Morgan Stanley estimates that European carmakers are utilizing about 70 percent of their capacity, with Renault, Opel and Fiat the least productive. The region's mass-market carmakers may not return to a profitable rate of more than 80 percent until 2014, according to a Nov. 30 research note.
Labor unrest
Fiat's plans in Italy are aimed at ending losses estimated at 800 million euros a year, leading Marchionne to risk opposition. Fiom Cgil, Fiat's biggest union, has called for a general strike on Dec. 16, its second in less than two months.
Workers at the Termini Imerese plant blocked the last car from leaving the factory until Fiat agreed with unions and the government on Nov. 26 to pay about 21 million euros to support early retirements for about 640 workers. Other staff will be hired by DR Motor Co., which will pay 1 euro for the plant and will continue to assemble vehicles shipped from China's Chery Automotive there.
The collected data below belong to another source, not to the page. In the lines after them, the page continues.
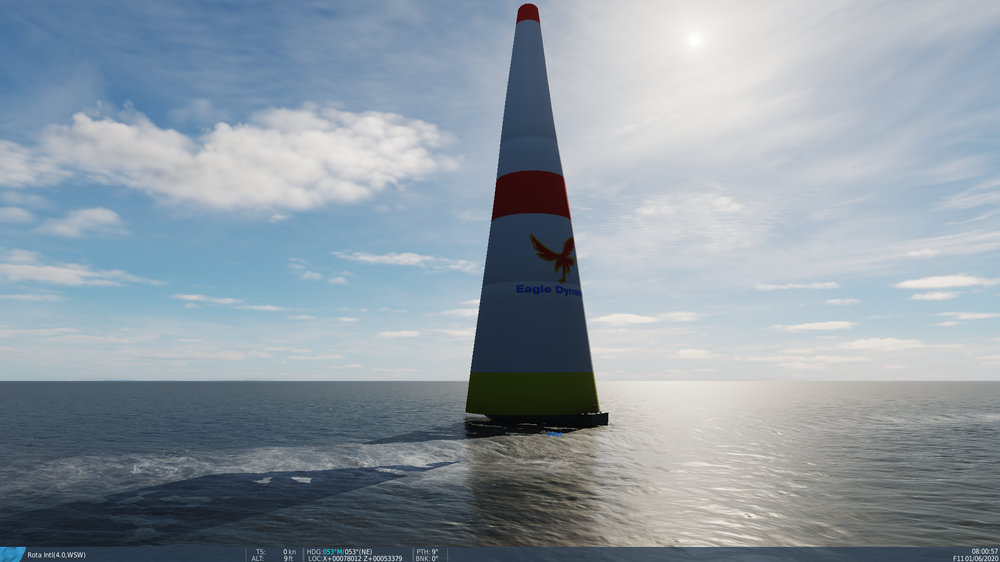Click the TS speed readout
Viewport: 1000px width, 562px height.
(276, 552)
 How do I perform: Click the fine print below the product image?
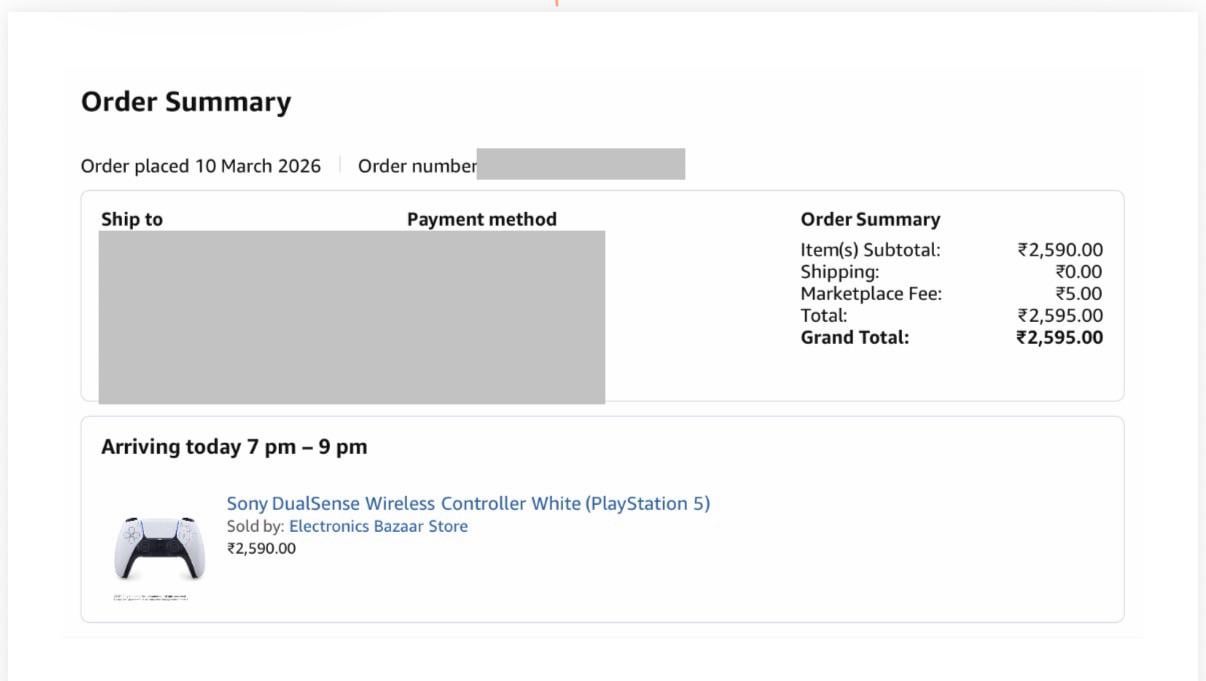tap(150, 597)
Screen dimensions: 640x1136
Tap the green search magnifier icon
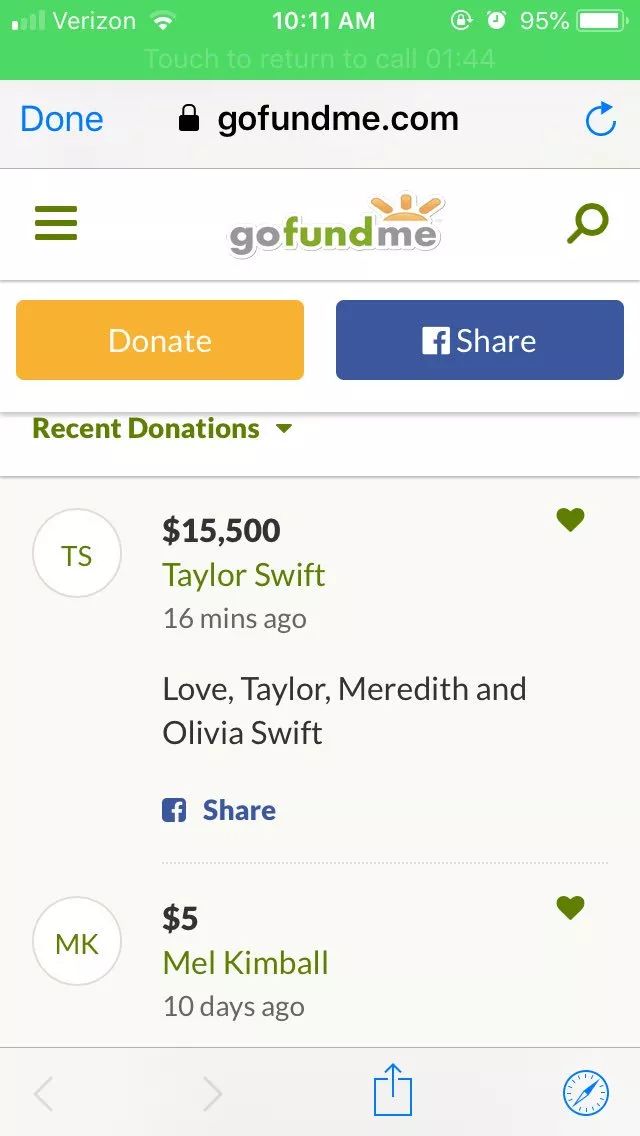[x=587, y=224]
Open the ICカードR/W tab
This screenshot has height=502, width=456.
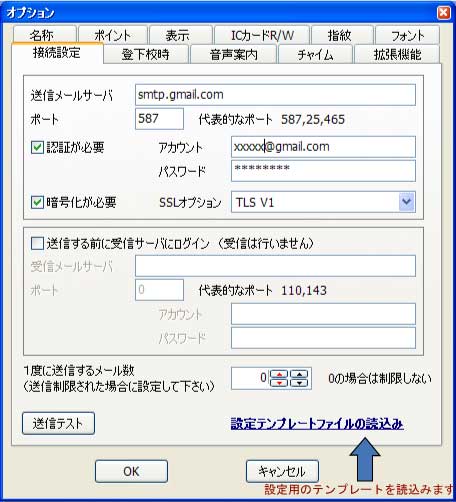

Fiat, which has threatened to stop production in Italy, canceled labor contracts after withdrawing from Italian employers' group Confindustria earlier this year in order to have a free hand in negotiating wage agreements. Talks on new Italian contracts started this week.
"The government is following with great attention" Fiat's plan for Italy "and it's ready to offer its constructive contribution," Labor Minister Elsa Fornero said last week. "As a Turin citizen, I can't stay quiet about Fiat. Big companies shouldn't leave the country."